What you need to do: Output the lines from the one containing "will (135, 69)." through the one containing "(x=253, y=108)" as a numbered list, omitting blank lines.

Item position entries
□ □ □
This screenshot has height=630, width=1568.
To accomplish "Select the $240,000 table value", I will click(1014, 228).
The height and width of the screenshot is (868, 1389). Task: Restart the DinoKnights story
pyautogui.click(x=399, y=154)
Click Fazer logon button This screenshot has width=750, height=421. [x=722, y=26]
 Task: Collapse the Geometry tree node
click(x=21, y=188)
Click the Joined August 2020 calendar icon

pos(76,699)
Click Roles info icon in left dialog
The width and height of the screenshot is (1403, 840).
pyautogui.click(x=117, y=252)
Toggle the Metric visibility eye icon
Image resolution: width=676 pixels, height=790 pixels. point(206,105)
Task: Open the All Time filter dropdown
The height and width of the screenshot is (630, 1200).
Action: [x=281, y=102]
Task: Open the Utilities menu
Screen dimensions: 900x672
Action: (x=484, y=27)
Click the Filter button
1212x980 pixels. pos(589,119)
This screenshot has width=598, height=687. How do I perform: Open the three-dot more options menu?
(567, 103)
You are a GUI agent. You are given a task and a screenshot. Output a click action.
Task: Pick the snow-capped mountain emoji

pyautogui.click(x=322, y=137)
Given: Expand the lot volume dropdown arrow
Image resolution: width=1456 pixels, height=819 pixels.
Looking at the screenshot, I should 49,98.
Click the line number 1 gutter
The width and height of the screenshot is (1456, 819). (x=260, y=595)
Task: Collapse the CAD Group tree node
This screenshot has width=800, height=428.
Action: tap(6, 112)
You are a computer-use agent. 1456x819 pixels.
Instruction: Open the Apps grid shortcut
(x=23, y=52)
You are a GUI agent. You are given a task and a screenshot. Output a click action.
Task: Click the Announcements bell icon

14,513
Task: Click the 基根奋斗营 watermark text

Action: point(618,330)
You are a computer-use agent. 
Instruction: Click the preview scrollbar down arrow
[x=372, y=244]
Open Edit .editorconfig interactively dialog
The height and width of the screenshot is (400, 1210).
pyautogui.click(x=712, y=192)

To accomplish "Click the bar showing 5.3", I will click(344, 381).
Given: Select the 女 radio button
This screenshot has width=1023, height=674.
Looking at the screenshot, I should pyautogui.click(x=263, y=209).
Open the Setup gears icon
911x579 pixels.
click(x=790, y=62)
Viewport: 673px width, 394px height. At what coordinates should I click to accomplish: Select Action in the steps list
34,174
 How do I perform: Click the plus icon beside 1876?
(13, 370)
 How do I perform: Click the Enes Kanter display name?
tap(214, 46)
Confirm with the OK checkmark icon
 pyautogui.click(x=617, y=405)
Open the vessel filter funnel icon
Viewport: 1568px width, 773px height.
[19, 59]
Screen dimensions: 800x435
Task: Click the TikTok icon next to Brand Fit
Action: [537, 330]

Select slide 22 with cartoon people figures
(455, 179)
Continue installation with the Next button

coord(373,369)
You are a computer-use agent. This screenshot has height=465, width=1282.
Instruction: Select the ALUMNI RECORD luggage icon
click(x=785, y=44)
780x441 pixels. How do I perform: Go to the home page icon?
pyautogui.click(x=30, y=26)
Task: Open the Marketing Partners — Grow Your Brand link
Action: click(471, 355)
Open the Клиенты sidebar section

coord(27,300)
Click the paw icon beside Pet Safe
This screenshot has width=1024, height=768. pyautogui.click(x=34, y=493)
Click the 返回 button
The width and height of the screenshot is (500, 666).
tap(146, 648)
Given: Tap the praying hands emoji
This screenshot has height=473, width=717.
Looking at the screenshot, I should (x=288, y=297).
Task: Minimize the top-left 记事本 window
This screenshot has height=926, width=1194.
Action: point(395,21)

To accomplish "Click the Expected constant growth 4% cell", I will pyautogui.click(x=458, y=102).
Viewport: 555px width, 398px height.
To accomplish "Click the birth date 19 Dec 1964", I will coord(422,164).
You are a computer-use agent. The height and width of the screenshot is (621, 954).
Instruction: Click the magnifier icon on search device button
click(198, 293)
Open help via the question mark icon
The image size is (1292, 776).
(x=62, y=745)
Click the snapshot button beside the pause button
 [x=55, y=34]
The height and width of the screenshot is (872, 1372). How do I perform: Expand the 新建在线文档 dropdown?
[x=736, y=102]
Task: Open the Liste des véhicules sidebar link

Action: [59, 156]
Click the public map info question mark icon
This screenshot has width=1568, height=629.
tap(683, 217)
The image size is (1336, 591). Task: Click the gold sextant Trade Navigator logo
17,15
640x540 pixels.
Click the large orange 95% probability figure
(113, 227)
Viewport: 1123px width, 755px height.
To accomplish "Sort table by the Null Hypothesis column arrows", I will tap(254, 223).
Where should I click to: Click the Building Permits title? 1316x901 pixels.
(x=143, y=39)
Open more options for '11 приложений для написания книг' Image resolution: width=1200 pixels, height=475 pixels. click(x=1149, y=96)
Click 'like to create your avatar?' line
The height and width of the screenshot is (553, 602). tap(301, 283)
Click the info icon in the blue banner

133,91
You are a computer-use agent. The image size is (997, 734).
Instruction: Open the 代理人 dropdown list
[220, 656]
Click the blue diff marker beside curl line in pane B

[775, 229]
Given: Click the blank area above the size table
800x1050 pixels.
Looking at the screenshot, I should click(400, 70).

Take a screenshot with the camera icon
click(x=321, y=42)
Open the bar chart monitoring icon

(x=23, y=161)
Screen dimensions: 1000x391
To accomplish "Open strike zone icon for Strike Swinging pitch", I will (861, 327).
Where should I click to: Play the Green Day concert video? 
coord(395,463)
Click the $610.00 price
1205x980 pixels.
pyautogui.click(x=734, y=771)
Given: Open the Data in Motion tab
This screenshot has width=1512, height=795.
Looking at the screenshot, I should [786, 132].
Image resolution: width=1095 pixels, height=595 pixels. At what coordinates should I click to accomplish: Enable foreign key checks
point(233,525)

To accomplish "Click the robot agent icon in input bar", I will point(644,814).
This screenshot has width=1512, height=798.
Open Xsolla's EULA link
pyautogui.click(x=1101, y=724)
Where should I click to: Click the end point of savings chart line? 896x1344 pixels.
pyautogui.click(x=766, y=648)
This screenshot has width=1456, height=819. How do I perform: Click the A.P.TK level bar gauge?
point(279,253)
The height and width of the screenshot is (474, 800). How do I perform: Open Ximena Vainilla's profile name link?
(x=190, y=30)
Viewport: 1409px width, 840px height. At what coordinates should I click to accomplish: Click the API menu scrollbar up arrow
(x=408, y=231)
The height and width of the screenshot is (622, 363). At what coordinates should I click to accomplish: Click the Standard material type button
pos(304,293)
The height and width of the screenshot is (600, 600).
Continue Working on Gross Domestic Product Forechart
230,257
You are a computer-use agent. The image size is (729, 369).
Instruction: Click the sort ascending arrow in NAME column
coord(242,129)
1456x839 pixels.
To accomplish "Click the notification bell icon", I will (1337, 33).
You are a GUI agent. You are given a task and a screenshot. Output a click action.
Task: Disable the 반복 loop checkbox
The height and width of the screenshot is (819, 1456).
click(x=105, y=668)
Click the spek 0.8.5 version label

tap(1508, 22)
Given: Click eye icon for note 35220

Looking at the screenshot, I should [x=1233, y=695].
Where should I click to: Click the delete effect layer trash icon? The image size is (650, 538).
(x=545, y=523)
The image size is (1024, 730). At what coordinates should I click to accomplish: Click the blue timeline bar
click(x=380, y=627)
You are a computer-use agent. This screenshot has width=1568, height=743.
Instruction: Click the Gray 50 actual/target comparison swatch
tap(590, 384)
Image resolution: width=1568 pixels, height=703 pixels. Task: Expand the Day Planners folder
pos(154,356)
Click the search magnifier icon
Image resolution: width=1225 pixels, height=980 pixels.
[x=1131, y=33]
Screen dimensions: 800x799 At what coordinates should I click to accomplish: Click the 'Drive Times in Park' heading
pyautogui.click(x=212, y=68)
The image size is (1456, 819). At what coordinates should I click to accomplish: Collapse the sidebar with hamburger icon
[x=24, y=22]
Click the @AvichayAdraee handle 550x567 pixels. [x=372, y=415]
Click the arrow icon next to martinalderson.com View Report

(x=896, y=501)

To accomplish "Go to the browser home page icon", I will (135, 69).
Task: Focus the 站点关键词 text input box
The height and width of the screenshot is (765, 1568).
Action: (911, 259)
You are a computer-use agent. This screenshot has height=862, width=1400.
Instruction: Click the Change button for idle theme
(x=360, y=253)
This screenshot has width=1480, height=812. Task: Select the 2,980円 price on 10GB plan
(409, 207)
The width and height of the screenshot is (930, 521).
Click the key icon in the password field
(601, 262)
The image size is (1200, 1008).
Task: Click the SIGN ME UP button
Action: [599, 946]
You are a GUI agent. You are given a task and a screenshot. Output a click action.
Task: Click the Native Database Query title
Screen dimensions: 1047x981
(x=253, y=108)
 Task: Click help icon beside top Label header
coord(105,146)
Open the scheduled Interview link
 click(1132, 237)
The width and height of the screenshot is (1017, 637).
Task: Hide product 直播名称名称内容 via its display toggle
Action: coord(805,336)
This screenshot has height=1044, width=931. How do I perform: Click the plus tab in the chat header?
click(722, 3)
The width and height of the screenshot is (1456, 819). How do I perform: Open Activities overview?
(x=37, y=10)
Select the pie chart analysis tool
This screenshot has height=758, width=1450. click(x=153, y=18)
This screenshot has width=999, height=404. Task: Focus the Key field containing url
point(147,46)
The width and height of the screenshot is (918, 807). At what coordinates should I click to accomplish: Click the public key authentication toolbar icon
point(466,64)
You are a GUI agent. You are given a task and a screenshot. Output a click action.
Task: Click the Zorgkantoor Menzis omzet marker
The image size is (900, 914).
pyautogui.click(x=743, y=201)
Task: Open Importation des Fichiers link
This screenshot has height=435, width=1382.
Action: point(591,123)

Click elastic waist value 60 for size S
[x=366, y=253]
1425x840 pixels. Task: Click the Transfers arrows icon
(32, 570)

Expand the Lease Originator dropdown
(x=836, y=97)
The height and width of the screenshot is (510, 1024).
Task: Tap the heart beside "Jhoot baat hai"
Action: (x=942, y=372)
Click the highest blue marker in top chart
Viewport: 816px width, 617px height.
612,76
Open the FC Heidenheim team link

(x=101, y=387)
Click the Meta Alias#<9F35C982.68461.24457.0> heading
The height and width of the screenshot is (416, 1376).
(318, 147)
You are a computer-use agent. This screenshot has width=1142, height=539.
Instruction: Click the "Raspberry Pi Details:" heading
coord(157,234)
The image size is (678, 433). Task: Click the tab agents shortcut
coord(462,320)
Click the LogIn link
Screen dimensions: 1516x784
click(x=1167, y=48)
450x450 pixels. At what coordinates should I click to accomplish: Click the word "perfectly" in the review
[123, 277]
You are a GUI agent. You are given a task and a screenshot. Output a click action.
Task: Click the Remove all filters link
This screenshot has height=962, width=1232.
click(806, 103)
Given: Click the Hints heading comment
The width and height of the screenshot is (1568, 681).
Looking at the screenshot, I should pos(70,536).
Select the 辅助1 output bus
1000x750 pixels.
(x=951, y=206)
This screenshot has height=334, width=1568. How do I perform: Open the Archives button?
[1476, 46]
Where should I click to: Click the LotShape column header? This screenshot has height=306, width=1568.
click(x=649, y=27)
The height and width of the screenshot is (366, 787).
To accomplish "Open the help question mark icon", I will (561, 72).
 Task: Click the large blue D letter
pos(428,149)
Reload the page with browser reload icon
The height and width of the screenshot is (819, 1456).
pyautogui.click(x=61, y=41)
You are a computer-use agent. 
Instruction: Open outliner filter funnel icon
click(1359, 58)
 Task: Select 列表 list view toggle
□ □ □
Answer for this exercise:
1. To accomplish "Go to the browser home page icon", I will (135, 69).
2. Task: Focus the 站点关键词 text input box
3. The height and width of the screenshot is (765, 1568).
4. Action: (911, 259)
5. You are a computer-use agent. This screenshot has height=862, width=1400.
6. Instruction: Click the Change button for idle theme
7. (x=360, y=253)
8. This screenshot has width=1480, height=812. Task: Select the 2,980円 price on 10GB plan
9. (409, 207)
10. The width and height of the screenshot is (930, 521).
11. Click the key icon in the password field
12. (601, 262)
13. The image size is (1200, 1008).
14. Task: Click the SIGN ME UP button
15. Action: [599, 946]
16. You are a GUI agent. You are given a task and a screenshot. Output a click action.
17. Task: Click the Native Database Query title
18. Screen dimensions: 1047x981
19. (x=253, y=108)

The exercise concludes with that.